Altra atmosfera in Commissione Giustizia, dove i pentastellati si sono rivelati fondamentali soccorrendo il governo che rischiava di non raggiungere il consenso appropriato su un emendamento al testo riguardante la responsabilità civile dei magistrati. Il Jobs act, invece, continua ad essere oggetto di discussione all’interno del Partito democratico (e non solo). La minoranza dem non gradisce la linea dura di Renzi, il quale inoltre sembra non dare ampio spazio alle repliche e, in sostanza, la relazione di Matteo Renzi ai gruppi del Pd ha lasciato inalterate le posizioni. La dead line per l’approvazione al primo gennaio non si può ritenere scontata. “La solita liturgia. Renzi ci ha fatto un monologo di un’ora per spiegarci come le sue grandi riforme siano di sinistra”, ha dichiarato Rosy Bindi esprimendo nel contempo di non gradire la nuova legge elettorale: “Si va verso un bipartitismo che in assenza del centrodestra diventa un monopartitismo pericoloso, tutto basato sul leader”. Tra i big democratici a non votare il Jobs act, oltre alla Bindi, ci sono Fassina, Cuperlo e Civati. Bersani, a sua volta, chiede più fondi per gli ammortizzatori sociali per dare il via libera alla fiducia sulla riforma del lavoro di Renzi. Di assenza del centrodestra nel panorama politico italiano parla anche il pentastellato Di Maio. “Nel centrodestra in questo momento c’è una competizione al ribasso per catturare l’elettorato, ma il popolo del centrodestra non esiste più”, chiosa Di Maio.

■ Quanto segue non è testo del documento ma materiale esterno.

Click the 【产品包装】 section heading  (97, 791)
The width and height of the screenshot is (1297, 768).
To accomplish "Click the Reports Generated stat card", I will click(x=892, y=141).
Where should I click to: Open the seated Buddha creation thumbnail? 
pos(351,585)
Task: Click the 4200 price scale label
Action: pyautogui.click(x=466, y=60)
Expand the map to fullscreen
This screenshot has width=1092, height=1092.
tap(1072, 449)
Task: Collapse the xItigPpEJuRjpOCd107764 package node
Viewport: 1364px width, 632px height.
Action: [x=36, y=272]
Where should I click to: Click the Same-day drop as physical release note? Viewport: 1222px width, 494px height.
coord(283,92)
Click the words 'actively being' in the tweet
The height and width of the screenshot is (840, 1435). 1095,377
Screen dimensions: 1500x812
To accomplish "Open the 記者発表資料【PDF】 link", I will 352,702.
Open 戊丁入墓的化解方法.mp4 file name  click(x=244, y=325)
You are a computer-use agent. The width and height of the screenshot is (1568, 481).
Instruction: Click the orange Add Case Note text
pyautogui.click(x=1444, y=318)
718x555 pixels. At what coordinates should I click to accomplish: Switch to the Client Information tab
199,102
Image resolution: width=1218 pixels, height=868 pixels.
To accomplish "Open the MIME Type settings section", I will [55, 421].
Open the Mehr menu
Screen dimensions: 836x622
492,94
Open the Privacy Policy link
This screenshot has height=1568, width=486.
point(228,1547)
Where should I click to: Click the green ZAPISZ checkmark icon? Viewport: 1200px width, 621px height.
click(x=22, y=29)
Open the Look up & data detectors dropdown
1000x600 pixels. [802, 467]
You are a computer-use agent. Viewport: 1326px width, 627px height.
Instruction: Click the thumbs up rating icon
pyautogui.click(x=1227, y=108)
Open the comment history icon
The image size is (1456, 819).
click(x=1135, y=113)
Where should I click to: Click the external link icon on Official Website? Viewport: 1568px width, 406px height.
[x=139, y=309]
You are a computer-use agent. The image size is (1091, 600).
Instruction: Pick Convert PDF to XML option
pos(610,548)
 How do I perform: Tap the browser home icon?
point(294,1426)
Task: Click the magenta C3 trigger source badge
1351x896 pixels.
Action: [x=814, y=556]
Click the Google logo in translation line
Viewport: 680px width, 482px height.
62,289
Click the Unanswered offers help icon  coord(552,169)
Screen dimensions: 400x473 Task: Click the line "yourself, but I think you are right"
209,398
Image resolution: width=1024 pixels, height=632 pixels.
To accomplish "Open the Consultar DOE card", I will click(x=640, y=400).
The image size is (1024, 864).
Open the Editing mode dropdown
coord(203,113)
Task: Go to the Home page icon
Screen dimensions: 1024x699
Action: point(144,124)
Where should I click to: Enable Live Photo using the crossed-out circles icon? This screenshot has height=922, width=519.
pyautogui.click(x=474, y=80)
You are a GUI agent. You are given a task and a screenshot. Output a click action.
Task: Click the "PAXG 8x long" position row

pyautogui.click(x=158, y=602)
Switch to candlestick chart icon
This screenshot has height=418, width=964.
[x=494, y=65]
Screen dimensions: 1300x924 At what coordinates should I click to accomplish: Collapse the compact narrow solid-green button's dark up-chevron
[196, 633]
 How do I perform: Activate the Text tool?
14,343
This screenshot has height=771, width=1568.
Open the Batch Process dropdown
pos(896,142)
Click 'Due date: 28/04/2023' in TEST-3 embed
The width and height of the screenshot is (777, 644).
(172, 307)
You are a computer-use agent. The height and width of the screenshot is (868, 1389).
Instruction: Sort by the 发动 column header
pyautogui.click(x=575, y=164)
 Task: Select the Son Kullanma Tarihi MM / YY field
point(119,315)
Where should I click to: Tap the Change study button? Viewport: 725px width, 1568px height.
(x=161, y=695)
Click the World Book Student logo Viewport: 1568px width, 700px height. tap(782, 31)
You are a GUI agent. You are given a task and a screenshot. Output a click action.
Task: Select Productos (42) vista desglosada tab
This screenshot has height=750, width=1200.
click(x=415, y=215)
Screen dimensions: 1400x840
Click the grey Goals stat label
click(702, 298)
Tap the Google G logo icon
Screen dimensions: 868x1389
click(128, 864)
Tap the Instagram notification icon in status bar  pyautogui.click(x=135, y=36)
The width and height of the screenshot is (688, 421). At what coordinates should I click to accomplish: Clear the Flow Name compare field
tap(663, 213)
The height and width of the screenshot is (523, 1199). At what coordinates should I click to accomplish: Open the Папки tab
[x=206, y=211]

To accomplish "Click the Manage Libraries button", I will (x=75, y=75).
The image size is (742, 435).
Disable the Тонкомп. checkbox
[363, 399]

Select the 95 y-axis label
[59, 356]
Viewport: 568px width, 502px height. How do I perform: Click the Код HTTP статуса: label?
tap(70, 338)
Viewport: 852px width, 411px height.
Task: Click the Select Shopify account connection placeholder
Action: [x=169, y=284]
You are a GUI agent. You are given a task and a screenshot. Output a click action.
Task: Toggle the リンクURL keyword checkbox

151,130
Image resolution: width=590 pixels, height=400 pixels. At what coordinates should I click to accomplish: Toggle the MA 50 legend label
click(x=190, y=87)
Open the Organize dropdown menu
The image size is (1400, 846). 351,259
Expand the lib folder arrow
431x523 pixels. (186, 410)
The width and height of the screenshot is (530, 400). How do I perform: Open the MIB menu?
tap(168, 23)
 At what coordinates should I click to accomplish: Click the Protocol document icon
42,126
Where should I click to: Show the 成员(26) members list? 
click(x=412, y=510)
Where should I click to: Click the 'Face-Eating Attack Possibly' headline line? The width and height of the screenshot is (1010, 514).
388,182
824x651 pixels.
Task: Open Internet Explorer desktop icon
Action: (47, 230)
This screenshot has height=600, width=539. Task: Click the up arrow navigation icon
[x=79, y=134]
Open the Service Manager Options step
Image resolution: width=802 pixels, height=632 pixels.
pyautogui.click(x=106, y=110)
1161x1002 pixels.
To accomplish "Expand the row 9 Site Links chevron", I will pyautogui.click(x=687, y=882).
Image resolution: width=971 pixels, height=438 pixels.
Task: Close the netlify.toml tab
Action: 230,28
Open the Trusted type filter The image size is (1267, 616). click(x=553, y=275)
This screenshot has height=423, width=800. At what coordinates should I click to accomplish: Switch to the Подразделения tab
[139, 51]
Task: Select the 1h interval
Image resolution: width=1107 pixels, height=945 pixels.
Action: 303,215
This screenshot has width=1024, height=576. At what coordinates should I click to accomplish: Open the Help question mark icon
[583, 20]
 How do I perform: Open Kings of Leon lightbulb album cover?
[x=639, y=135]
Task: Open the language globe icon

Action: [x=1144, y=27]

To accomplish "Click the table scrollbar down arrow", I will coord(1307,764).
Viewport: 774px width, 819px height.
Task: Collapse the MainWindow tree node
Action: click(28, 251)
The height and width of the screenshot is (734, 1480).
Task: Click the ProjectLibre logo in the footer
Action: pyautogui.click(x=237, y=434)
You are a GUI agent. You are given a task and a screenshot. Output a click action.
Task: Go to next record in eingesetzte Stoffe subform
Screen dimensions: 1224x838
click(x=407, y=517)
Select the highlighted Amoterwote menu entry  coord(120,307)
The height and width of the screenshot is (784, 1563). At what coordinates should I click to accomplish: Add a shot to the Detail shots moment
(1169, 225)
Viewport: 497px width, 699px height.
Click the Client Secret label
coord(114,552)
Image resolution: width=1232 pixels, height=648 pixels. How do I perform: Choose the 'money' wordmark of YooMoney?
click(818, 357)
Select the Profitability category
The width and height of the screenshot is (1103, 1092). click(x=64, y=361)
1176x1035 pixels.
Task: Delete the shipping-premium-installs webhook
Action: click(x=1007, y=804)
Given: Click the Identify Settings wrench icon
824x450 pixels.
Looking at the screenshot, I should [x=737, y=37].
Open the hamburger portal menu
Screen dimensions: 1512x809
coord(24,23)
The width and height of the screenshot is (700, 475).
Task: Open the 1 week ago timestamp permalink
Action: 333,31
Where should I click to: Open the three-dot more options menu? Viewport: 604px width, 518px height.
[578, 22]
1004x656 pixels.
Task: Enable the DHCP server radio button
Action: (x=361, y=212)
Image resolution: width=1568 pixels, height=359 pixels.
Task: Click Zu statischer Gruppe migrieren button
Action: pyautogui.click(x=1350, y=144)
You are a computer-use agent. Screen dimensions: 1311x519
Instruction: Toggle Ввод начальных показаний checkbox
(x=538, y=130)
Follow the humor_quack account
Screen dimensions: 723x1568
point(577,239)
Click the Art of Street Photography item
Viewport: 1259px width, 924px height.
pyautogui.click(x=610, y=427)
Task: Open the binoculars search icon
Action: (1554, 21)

Nei prossimi mesi si assisterà molto probabilmente ad un cambio degli equilibri, sia a destra sia a sinistra. Il centrosinistra deve necessariamente recuperare il dialogo tra le correnti per assicurare al suo leader una solida base e il centrodestra deve necessariamente ricompattarsi, anche per poter essere una solida alternativa al centrosinistra, fermo restando il problema di un leader di centrodestra. Cosa ne sarà dei centristi ora al governo rappresenta infine un quesito interessante. Per ora Ncd resta nella squadra dell’esecutivo e le parole di Maria Elena Boschi – quel “Andremo avanti anche senza di loro” riferito ai forzisti – lasciano trapelare il patto d’acciaio tra Renzi ed Alfano che sembra andare in scena la prossima settimana.

La spinta al rinnovamento è destinata a scontrarsi con il gattopardo italiano che si alimenta costantemente di quel “tutto cambia affinché nulla cambi”, anche se i cittadini italiani si augurano che questa volta non sia così.